PROBLEM TO WORK ON: Give back, unaltered, the lines from the one with "The image size is (861, 488)." to the end of the material, omitting pictures.

INFORMATION GIVEN:
########

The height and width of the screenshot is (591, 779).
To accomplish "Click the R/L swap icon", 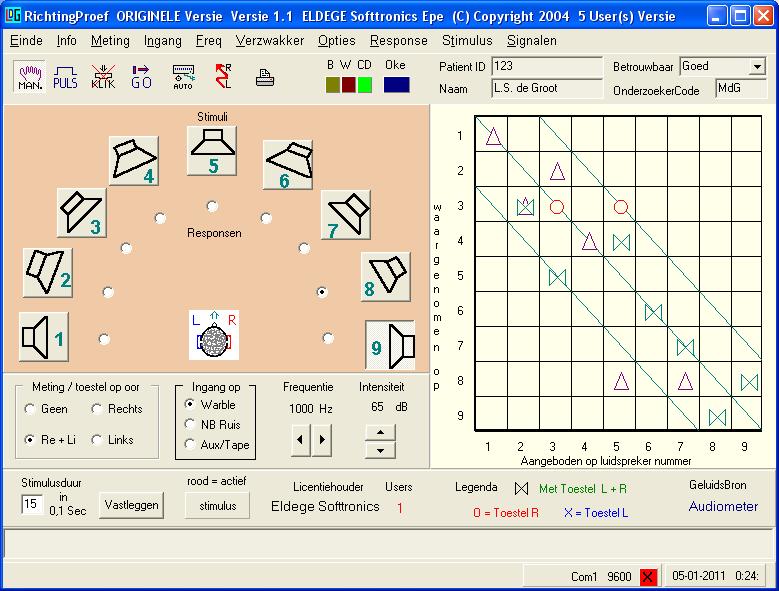I will pos(223,77).
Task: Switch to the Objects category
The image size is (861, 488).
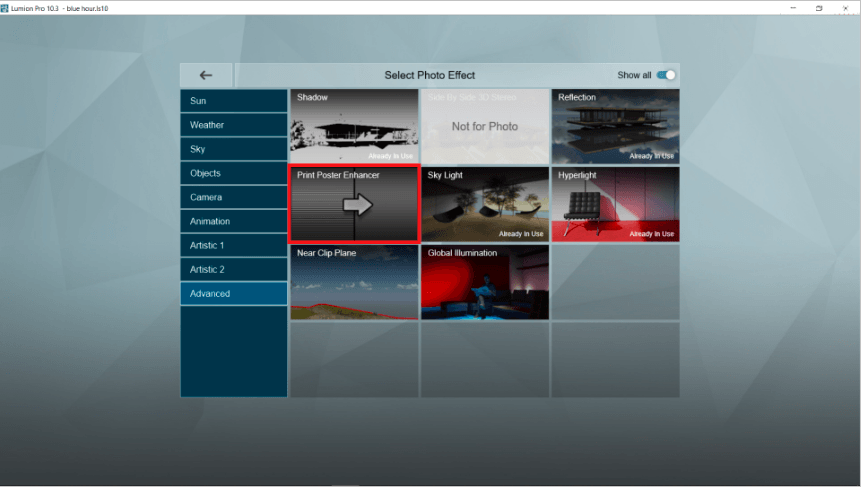Action: coord(234,173)
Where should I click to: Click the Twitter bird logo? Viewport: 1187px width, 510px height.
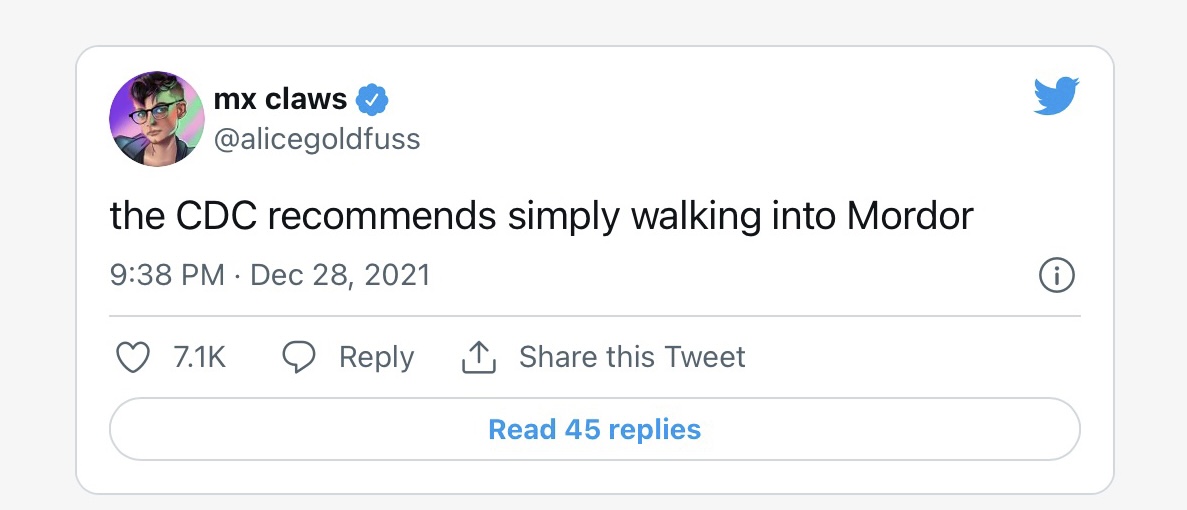(x=1056, y=96)
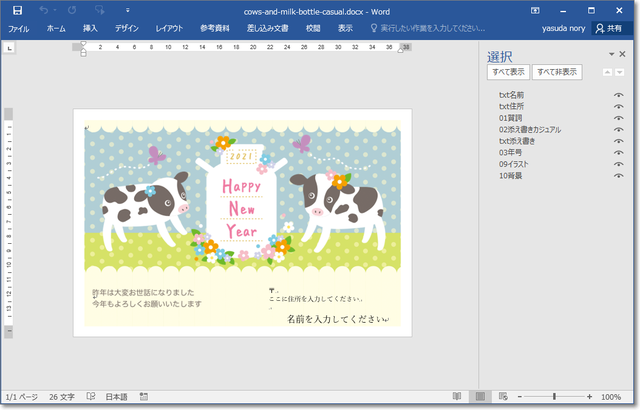
Task: Toggle visibility of 09イラスト layer
Action: click(x=618, y=163)
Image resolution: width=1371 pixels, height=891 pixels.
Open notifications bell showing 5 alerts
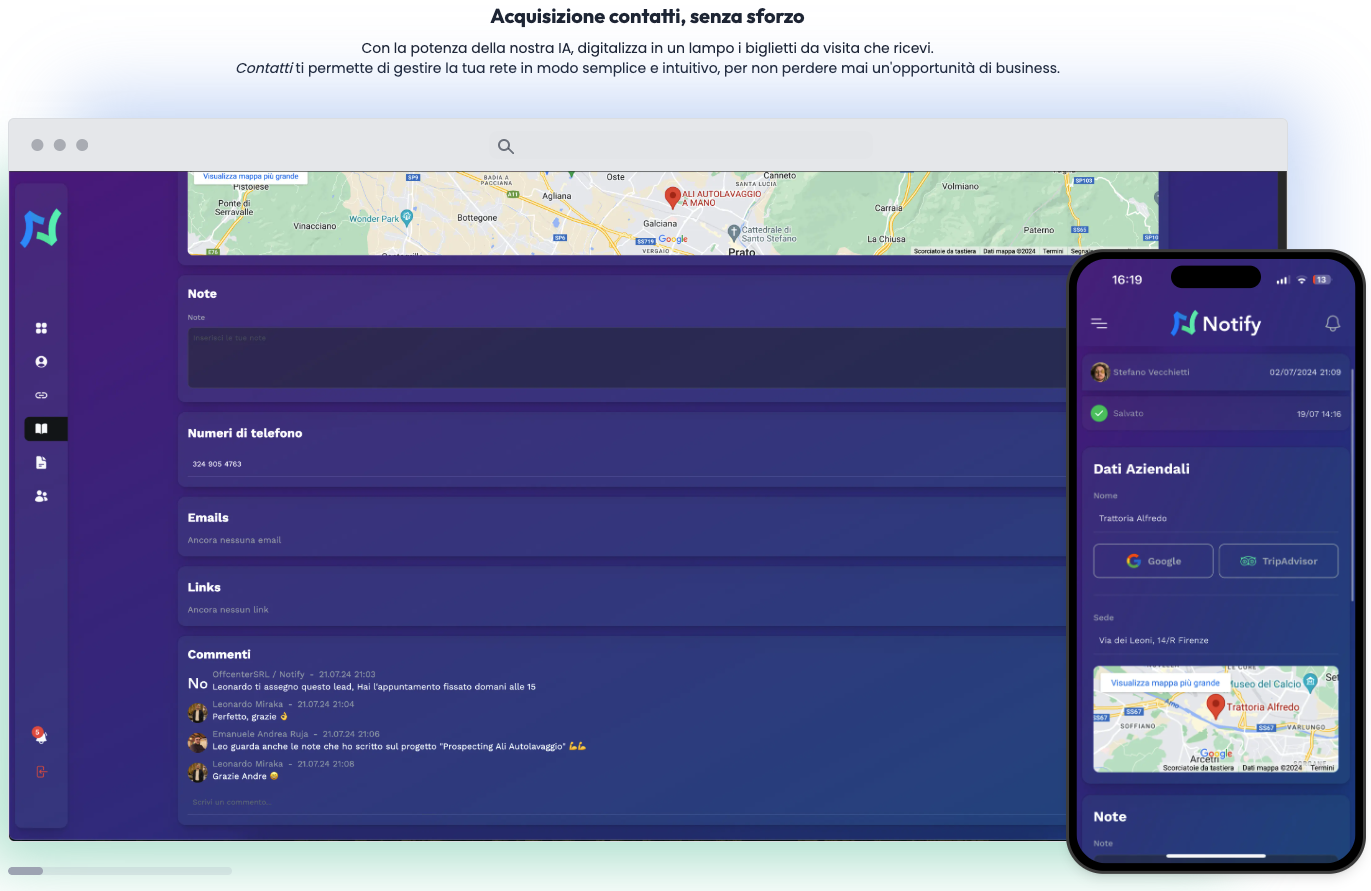coord(41,736)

########

RESPONSE TO THE TASK:
The image size is (861, 488).
Action: coord(234,173)
Where should I click to: Click the Twitter bird logo? Viewport: 1187px width, 510px height.
(x=1056, y=96)
Task: Toggle visibility of 09イラスト layer
Action: click(x=618, y=163)
Image resolution: width=1371 pixels, height=891 pixels.
Open notifications bell showing 5 alerts
coord(41,736)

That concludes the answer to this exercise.